Recently, in my data science program, we were given a project where we needed create a model to predict house prices. The training data set we received included property data relating to square feet, bathroom count, construction grade, etc. The data I was most excited to begin my analysis with was the location data. We were given columns containing the latitude and the longitude coordinates and instantly the first thing I wanted to do was to create a heat map showing the distribution of property prices.
Let’s take a peek at our data:
import pandas as pd
import numpy as np
import Geopandas as gpd
import matplotlib.pyplot as plt
from shapely.geometry import Point, Polygon
df = pd.read_csv('kc_house_data_train.csv')

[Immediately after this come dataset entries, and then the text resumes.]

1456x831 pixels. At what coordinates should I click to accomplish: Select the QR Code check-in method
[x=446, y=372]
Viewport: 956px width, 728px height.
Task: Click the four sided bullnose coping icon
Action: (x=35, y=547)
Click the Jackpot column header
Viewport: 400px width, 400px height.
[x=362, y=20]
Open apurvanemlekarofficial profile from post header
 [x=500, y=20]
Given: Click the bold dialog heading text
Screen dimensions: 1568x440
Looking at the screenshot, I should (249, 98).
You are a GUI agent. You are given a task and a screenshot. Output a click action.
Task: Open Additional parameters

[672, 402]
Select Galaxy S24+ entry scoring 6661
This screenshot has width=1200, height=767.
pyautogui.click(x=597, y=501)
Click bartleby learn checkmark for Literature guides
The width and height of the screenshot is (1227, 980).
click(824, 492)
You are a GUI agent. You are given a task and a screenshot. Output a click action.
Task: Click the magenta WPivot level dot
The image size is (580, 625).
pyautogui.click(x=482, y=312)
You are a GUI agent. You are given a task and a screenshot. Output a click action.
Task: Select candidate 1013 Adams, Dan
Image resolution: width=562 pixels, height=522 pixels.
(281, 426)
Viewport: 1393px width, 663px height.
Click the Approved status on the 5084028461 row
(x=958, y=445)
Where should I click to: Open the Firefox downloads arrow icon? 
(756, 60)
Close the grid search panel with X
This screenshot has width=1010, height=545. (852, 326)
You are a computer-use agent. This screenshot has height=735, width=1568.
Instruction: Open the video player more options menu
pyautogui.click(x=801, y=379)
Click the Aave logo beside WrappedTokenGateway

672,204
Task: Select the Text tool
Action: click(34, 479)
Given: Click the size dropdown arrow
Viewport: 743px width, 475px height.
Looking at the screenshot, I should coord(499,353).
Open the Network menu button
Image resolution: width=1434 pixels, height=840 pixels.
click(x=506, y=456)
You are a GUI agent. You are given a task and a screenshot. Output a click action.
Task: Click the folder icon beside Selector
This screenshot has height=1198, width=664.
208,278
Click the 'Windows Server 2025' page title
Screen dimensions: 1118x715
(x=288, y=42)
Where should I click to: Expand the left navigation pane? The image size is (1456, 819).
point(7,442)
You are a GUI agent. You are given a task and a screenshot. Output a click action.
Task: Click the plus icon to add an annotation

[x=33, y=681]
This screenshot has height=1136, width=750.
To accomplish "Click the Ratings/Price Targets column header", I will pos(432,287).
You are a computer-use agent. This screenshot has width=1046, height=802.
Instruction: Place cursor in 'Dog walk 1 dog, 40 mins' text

df = df[['id', 'price', 'sqft_living', 'waterfront', 'zipcode', 'long', 'lat']]
df.head()

Shapefiles
Before we can plot these coordinates, we need a ‘shapefile’ to plot them on top of. If you’re like me, and new to plotting geospatial data, ‘shapefiles’ were a very foreign topic. Luckily for you I found this great description :
Basically, coding languages like Python utilizing Geopandas can read shapefiles and transform them into functioning maps that you are able to plot on. Much to my surprise, shapefiles are readily available from a lot of open-source databases online. Shapefiles are designated as ‘.shp’ – the shape format/geometry file; but they also depend on the associated ‘.shx’ – shape index format, and the ‘.dbf’ – attribute format files to properly function. So, in order to utilize the ‘.shp’ file in GeoPandas, you must also save the other two mandatory file extensions in the same directory. Let’s take a look at our shapefile in Python.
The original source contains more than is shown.